• [TASK REQUIREMENTS]: Nothing but an exact copy is wanted: the line with "You are a computer-use agent. The image" and each line after it in the data below, last line included.

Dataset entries
===

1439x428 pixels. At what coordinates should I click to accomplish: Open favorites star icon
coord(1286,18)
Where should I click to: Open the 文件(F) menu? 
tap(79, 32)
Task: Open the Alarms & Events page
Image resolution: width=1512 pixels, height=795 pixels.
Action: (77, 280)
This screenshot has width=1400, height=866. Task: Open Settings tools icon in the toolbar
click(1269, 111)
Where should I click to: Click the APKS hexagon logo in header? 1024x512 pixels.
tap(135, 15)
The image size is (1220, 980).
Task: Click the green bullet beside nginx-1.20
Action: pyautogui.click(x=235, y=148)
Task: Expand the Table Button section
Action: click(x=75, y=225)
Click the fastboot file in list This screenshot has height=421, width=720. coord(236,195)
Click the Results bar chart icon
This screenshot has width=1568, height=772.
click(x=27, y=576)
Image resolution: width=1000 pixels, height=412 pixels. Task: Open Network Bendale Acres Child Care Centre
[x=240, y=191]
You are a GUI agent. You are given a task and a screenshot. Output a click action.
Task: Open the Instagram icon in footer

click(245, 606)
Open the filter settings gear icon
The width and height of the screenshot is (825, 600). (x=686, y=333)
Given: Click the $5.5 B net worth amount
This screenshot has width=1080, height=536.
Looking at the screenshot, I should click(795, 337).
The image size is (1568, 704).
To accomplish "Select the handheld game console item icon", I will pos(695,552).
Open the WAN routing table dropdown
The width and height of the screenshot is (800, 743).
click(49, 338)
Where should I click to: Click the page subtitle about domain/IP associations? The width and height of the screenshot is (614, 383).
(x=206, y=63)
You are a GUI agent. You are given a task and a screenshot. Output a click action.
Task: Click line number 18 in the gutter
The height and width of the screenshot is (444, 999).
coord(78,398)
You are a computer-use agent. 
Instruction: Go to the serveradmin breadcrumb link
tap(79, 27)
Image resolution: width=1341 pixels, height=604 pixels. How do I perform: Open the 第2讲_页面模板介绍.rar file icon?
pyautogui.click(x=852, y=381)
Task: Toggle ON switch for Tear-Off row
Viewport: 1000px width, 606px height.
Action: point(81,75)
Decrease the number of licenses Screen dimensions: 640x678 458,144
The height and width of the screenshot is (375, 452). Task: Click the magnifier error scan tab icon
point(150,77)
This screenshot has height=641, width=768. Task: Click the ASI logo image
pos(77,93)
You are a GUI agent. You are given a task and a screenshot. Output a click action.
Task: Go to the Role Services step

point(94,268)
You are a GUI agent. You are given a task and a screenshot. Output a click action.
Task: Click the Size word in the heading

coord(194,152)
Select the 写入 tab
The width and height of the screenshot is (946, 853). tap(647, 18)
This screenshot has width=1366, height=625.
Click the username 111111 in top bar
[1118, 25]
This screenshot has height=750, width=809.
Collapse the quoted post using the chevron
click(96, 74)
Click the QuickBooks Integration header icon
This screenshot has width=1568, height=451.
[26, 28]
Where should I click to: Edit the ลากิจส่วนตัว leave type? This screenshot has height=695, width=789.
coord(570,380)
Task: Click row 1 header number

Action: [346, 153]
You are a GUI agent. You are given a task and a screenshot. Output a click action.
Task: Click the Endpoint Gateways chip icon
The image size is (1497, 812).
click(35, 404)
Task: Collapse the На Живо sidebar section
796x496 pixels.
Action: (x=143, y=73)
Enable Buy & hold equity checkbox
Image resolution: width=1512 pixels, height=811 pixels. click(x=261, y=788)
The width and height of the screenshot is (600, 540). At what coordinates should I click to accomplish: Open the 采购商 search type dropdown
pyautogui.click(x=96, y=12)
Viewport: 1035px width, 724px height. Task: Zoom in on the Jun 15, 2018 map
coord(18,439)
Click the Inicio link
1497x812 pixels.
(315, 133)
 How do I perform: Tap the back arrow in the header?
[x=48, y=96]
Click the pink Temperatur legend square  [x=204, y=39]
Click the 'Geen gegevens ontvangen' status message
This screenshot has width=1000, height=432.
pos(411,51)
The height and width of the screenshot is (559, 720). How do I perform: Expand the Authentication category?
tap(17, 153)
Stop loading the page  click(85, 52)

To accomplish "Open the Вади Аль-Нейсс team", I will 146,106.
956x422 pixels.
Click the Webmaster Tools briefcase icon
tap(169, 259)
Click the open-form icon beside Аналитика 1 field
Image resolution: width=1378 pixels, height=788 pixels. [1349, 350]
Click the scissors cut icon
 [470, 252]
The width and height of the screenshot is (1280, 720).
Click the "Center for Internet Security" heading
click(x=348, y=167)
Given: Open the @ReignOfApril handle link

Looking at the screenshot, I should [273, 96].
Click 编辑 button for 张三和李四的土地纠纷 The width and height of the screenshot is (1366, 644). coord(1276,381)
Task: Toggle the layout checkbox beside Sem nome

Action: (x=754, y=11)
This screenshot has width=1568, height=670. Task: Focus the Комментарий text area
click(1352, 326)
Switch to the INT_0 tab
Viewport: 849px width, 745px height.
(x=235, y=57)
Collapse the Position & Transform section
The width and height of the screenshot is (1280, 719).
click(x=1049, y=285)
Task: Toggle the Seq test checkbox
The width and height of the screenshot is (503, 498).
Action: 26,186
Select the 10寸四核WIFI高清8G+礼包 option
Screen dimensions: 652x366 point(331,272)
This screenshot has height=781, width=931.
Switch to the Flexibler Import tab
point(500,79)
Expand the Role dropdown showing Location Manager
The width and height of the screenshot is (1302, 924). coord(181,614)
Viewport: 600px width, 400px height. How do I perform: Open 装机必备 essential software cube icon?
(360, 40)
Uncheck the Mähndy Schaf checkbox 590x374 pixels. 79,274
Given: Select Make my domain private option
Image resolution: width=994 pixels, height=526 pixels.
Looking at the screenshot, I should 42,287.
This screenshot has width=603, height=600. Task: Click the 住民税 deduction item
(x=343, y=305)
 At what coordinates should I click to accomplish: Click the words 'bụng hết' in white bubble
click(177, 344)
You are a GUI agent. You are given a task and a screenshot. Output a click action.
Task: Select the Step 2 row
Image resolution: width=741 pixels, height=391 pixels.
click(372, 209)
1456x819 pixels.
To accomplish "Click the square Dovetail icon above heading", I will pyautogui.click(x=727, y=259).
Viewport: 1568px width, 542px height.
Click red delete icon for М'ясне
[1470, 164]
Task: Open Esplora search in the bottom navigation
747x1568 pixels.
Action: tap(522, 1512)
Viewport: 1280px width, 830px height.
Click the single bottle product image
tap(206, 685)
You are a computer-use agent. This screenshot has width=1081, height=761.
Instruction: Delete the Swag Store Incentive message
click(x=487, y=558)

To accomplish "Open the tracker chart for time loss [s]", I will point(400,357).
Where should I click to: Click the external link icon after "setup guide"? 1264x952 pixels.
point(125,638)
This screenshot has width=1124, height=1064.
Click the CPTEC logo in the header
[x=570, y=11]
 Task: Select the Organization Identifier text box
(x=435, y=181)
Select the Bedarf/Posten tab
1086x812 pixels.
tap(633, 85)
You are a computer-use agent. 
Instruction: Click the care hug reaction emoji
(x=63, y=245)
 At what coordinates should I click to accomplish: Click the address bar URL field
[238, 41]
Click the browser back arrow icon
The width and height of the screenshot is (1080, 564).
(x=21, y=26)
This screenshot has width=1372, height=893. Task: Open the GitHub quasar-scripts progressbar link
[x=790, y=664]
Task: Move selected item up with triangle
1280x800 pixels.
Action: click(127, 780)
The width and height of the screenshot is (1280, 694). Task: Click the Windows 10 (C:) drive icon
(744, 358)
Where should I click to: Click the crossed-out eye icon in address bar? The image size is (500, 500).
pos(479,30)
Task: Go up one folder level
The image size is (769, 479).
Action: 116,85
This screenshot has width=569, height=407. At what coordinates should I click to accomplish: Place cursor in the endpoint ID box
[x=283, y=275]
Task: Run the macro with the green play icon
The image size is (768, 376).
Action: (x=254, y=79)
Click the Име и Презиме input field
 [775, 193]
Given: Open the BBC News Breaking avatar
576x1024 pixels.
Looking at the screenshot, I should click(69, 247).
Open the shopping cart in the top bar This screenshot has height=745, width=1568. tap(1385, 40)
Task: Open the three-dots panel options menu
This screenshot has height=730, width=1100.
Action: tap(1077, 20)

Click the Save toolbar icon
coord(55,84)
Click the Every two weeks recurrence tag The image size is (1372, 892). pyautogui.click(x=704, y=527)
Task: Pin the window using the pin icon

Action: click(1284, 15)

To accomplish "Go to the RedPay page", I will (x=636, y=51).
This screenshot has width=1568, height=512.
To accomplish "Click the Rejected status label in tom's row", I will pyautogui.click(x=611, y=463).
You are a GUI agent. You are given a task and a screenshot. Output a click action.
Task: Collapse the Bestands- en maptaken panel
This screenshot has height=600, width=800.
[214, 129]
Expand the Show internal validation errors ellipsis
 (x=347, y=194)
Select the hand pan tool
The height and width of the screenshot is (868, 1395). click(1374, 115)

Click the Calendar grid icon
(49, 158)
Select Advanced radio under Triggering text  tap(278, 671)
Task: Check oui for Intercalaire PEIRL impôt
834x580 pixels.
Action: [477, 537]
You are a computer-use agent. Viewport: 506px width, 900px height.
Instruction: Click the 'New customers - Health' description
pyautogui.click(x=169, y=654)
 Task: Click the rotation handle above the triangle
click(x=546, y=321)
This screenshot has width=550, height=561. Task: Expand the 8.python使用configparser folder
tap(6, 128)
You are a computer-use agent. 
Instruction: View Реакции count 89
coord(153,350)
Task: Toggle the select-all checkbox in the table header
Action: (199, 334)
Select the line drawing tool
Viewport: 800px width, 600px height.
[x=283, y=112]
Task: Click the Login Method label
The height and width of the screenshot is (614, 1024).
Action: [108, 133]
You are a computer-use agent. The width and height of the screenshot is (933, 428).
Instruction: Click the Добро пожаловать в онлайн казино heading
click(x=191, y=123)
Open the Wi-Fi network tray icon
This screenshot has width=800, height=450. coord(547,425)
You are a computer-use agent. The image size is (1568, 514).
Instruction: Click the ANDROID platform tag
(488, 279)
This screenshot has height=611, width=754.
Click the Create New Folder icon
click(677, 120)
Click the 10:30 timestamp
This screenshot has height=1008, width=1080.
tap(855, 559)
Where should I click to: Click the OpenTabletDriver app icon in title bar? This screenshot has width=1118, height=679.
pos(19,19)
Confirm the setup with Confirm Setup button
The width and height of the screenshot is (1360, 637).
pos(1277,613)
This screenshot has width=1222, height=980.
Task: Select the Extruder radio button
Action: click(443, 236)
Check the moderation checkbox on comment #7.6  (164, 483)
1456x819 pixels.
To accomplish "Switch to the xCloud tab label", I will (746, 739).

===

• [THE COMPLETED TASK]:
You are a computer-use agent. The image size is (1568, 514).
Instruction: Click the ANDROID platform tag
(488, 279)
This screenshot has height=611, width=754.
Click the Create New Folder icon
click(677, 120)
Click the 10:30 timestamp
This screenshot has height=1008, width=1080.
tap(855, 559)
Where should I click to: Click the OpenTabletDriver app icon in title bar? This screenshot has width=1118, height=679.
pos(19,19)
Confirm the setup with Confirm Setup button
The width and height of the screenshot is (1360, 637).
pos(1277,613)
This screenshot has width=1222, height=980.
Task: Select the Extruder radio button
Action: click(443, 236)
Check the moderation checkbox on comment #7.6  (164, 483)
1456x819 pixels.
To accomplish "Switch to the xCloud tab label", I will (746, 739).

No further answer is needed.